You may assume that each input would have exactly one solution, and you may not use the same element twice.
You can return the answer in any order.
Follow-up: Can you come up with an algorithm that is less than O(n2) time complexity?
Solution: This problem can be solved using a hash map with a time complexity of O(N) and a space complexity of O(N). However, we can also use the two converging pointers approach. First, we sort the array by values while keeping track of the original indices. Then, we place one pointer at the beginning of the array and the other at the end. We calculate the sum of the values at these two positions. If the sum equals the target, the original indices corresponding to these pointers are the solution. If the sum is greater than the target, we need to decrease the total, so we move the right pointer one step to the left. If the sum is less than the target, we need to increase the total, so we move the left pointer one step to the right. We continue this process until the left pointer surpasses the right pointer.
function twoSum(nums: number[], target: number): number[] {
const n = nums.length;
const numbers = nums.map((num, index) => [num, index]);
numbers.sort((a, b) => {
if (a[0] !== b[0]) {
return a[0] - b[0];
}
return a[1] - b[1];
});
let left = 0;
let right = n - 1;
while (left < right) {
const total = numbers[left][0] + numbers[right][0];
if (total === target) {
return [numbers[left][1], numbers[right][1]];
}
if (total > target) {
right -= 1;
} else {
left += 1;
}
}
return [];
};
Here's the solution using a hash map, which has a time complexity of O(N).
function twoSum(nums: number[], target: number): number[] {
const hashTable: Map<number, number> = new Map<number, number>();
let ans: number[] = [];
nums.forEach((num, index) => {
if (hashTable.has(num)) {
ans = [hashTable.get(num), index];
} else {
hashTable.set(target - num, index);
}
});
return ans;
};
167. Two Sum II - Input Array Is Sorted[Medium]

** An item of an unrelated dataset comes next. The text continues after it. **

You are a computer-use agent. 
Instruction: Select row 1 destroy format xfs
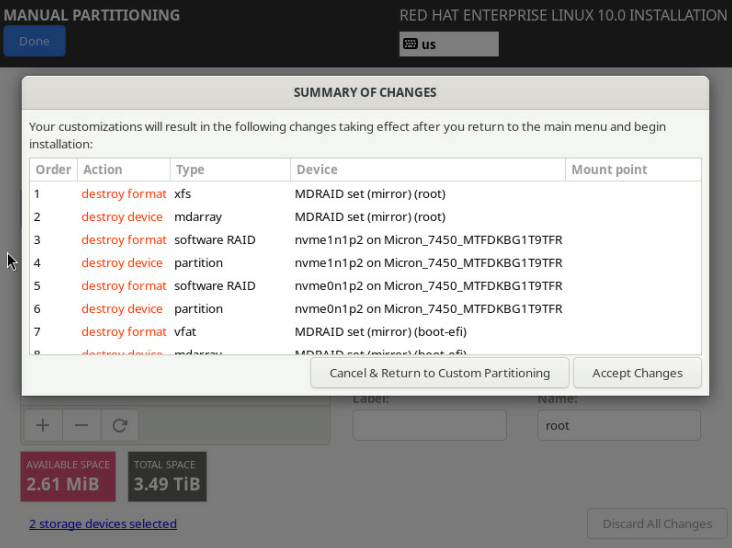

Given a 1-indexed array of integers numbers that is already sorted in non-decreasing order, find two numbers such that they add up to a specific target number. Let these two numbers be numbers[index1] and numbers[index2] where 1 <= index1 < index2 <= numbers.length.
Return the indices of the two numbers, index1 and index2, added by one as an integer array [index1, index2] of length 2.
The tests are generated such that there is exactly one solution. You may not use the same element twice.
Your solution must use only constant extra space.
function twoSum(numbers: number[], target: number): number[] {
const n = numbers.length;
let lo = 0;
let hi = n - 1;
while (lo < hi) {
if (numbers[lo] + numbers[hi] === target) {
return [lo + 1, hi + 1];
} else if (numbers[lo] + numbers[hi] < target) {
lo += 1;
} else {
hi -= 1;
}
}
};
15. 3Sum[Medium]
Given an integer array nums, return all the triplets [nums[i], nums[j], nums[k]] such that i != j, i != k, and j != k, and nums[i] + nums[j] + nums[k] == 0.
Notice that the solution set must not contain duplicate triplets.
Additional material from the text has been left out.